While your suggestion about drivers and bios can help, maybe
even solve some seemingly related problems, in this case
there was a specific reason to believe it could be ruled
out. The only way to narrow the focus and have someone try
a few targeted things, is to also rule out the hundreds if
not thousands of things that don't need to be considered.
When a cold-off system locks up before one can even get into
the bios menu, which is necessarily before it has ever tried
to read anything from the hard drive, when the only thing
running as of yet is the decompressed bios, we know there is
no software issue because there is no software running yet,
nor any chance a volatile register held the wrong values -
because it was a clean boot from cold off, something the
system had to have been doing correctly up until the problem
started.
I
foolishly thought I could provide some information to show why
it is possible, countering Kony's claims that it wasn't. I should
have known that nothing I could say, would allow Kony (or such
as you) to see that anything but their suggestions could have merit.

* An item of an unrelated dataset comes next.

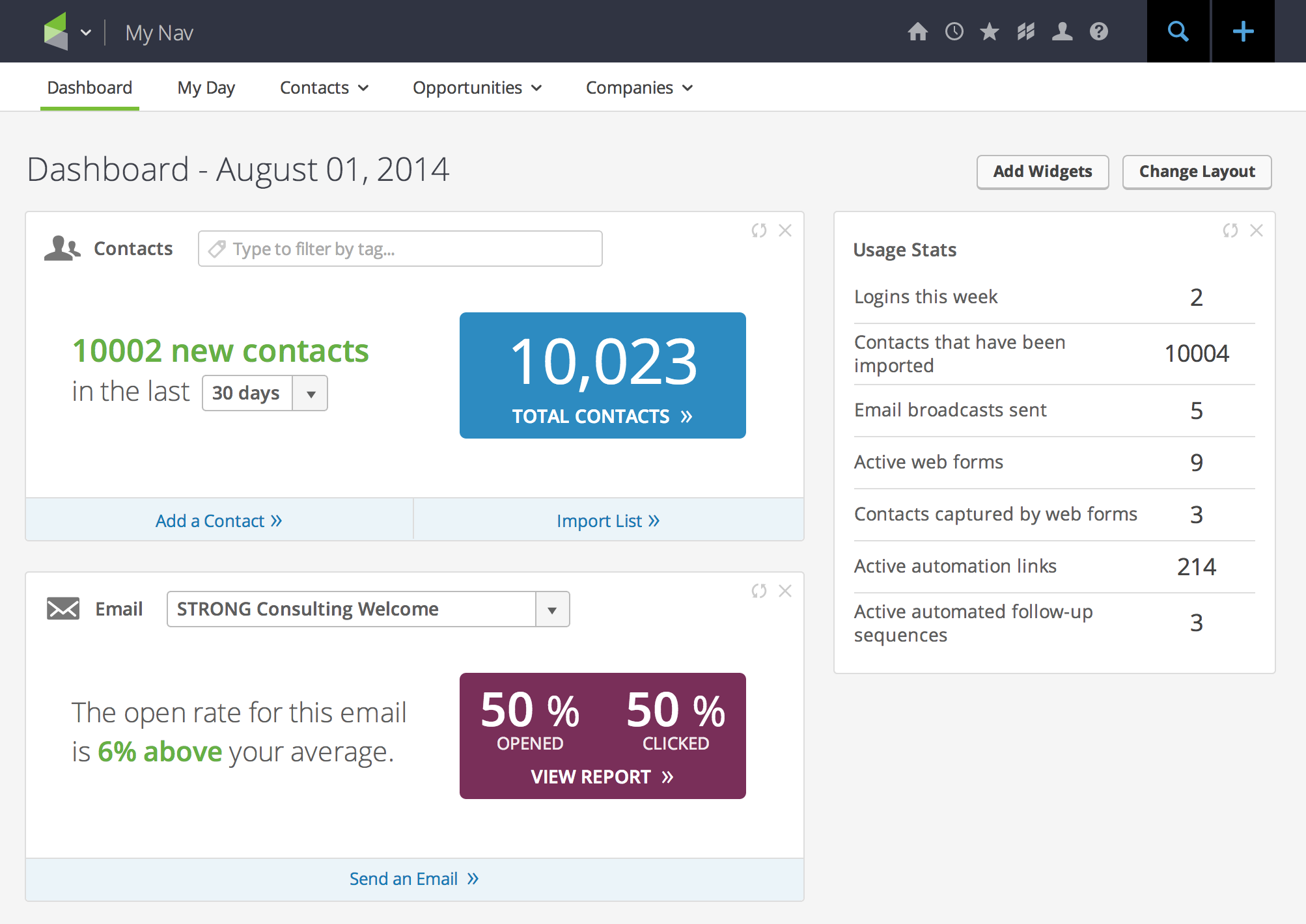Image resolution: width=1306 pixels, height=924 pixels.
Task: Click the tag icon in the filter field
Action: click(x=216, y=249)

I suppose if I was a virus writer, and knew the specific
board someone had, it would be possible to target them and
write something to NV memory that would allow a system to
POST but be instable, and yet, there'd be a checksum error
and if this was just an inappropriate configuration value
that prevented the board from running stabily, clearing CMOS
should resolve it. I suppose if we wanted to stretch things
even further, it might be possible to redo the entire bios
such that it passed the checksum test and then was instable,
but how many hours of work and motherboards would the hacker
have to have, identical to the target system? Some ideas
are just so "out there" that until there is one single
example, we have to ignore what is theoretically possible.

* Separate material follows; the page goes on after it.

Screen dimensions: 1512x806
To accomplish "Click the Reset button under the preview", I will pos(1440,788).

If we want to talk theory, in theory a snake might have
crawled inside and done some damage. I have actually had a
system someone brought that had a snake in it (they had
removed the snake before bringing it), and I vaguely recall
a web picture of a snake in a PSU. With these two examples
of snakes in systems, I have more reason to suggest looking
for snakes than you would to wonder about a bios flashing
virus that leaves the system posting, and yet you are
welcome to scavenge my posts to see if I've ever mentioned
snakes in systems except for this example - because it's
just not likely enough to mention.
I don't actually know if the possible explanations I provided were
the ones at work in the situation I was describing, I do know that
the actions I took and described, fixed the problem. It is certainly
possible that totally different factors were in play, that I did not
detect. I do know that what I did worked, when changing good
MBs, cases, processors, memory, and yes power supplies, did
not isolate or fix the problem.
I certainly hope that the readers don't buy into Kony's or your
position that only postings that meet your approval or that you
originate, are worth considering.
I'm sorry I got you bent into a knot Ken, the goal here is
to solve the OP's problem and if I know based on the
evidence that it can't be software or drivers, shouldn't I
have mentioned that instead of having the OP try things that
won't fix the problem? The OP made no mention of changing
drivers just prior to the onset of the problem, and the
system is now 3 years old. While we can't be guaranteed the
OP has not changed drivers, we can only go on what has been
written, and have to assume if there is no driver change
mentioned, there is no driver change... and if there is no
driver change, it should not now be locking up because of a
driver when it had ran same driver previously, UNLESS there
is some other hardware problem too... and if there is some
other hardware problem, it'll have to be solved at least
enough that the system is not locking up even at entry to
the bios before drivers can even be considered.
We don't know that there isn't a driver problem, but we do
know there is at least one problem not related to drivers,
causing an instability. It is exceedingly difficult to try
to troubleshoot OS or drivers when the hardware isn't even
stable yet before loading any software.